Scratch Jr: A Technology Toolbox for Young Creators!
This new cyberlearning technology called Scratch Jr. supports young learners from ages 4-7 as producers of expressive media.
Using a touchscreen device, children can create their own interactive stories and games by dragging and connecting graphical programming blocks to make characters and stories come to life.
And, it's a FREE app for Android and i Pad tablets!
Resnick (cited at the beginning of this post) would say Scratch Jr. is a "creator" technology; children can playfully design, build, model, and test their own ideas using this digital toolbox. This kind of technology provides opportunities for deep, multidimensional learning that could not be made possible with a consumer technology. Educational technologies, such as Scratch Jr. -developed by Marina Bers and the DevTech Research Group- are designed with a constructionist approach to learning. In this approach, educational technologies are allowing learners to be creators. Stay tuned for more posts regarding Scratch Jr.
How Do They Come Up with These Technologies??!!
Constructionism: A Brief Timeline
I. The Beginning (1967-1980)
Logo: Learning by Programming
In 1967 Seymour Papert and his colleagues at the Massachusetts Institute of Technology (MIT) developed the first version of Logo; a groundbreaking computer programming environment to support mathematical learning. Since then, Logo has undergone several iterations and became widespread with the dawn of personal computers in the 1970's.

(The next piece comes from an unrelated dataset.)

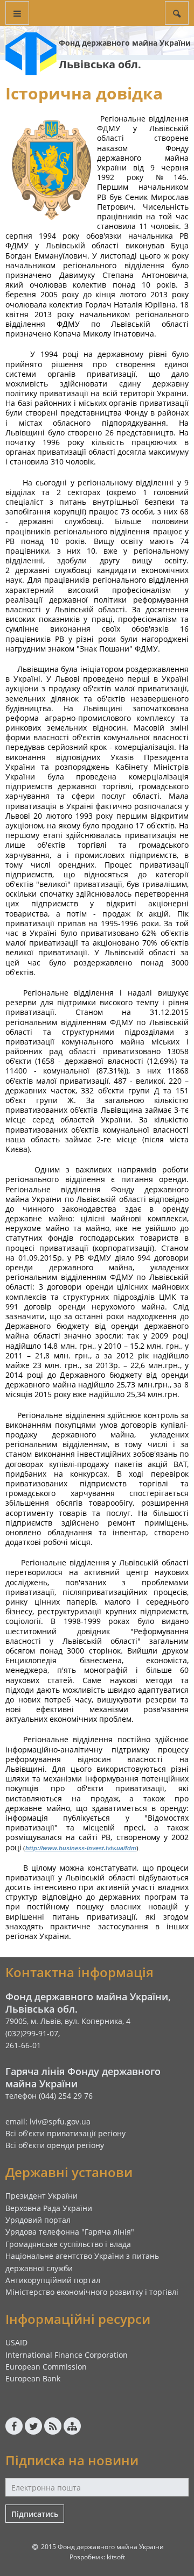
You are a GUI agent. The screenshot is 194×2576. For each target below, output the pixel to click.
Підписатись (34, 2514)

It has been used by young learners, novices, and experienced learners alike as a tool to develop simulations, games, and multimedia presentations. The most popular LOGO environment has featured a turtle icon, whose actions are controlled by the input of computer commands. In 1980, Papert published his highly influential book (especially in education) called Mindstorms: Children, Computers, and Powerful Ideas.
II. Logo Legacy continues (1990's)
For the past twenty years, Mitchel Resnick (a protege of Papert) has been developing a new generation of educational technologies that draw on the work ofSeymour Papert. In the article Pianos Not Stereos: Creating Computational Construction Kits (1996), Resnick and his colleagues describe three technologies they developed at the MIT Media Lab that draw on the constructionist approach to learning:
StarLogo was designed to help students "construct worlds in the computer" to explore the behaviors and patterns of decentralized systems (e.g., ant colonies, traffic congestion).
MOOSE Crossing was an online community that provided students a way to collaboratively create and interact within virtual worlds.
The programmable brick, a computerized and programmable Lego (e.g., reactions to sound, light, motion) block, now serves as the basis
for Lego robotic kits today.
III. educational technology (today)
Lego MindStorms (based on the programmable brick shown above) andScratch are two widely used educational technologies from Resnick's MIT Media Lab that aim to support "learners as creators" in their own design activities. These technologies have been implemented into schools and other learning environments across the globe.
IV. Educational Technology (of the future!)
In upcoming blogs posts, we will explore the "next generation" of learning technologies such as KIWI, Eco- MOBILE, Scratch Jr., InquirySpace, etc., that all have foundations in this constructionist approach to learning.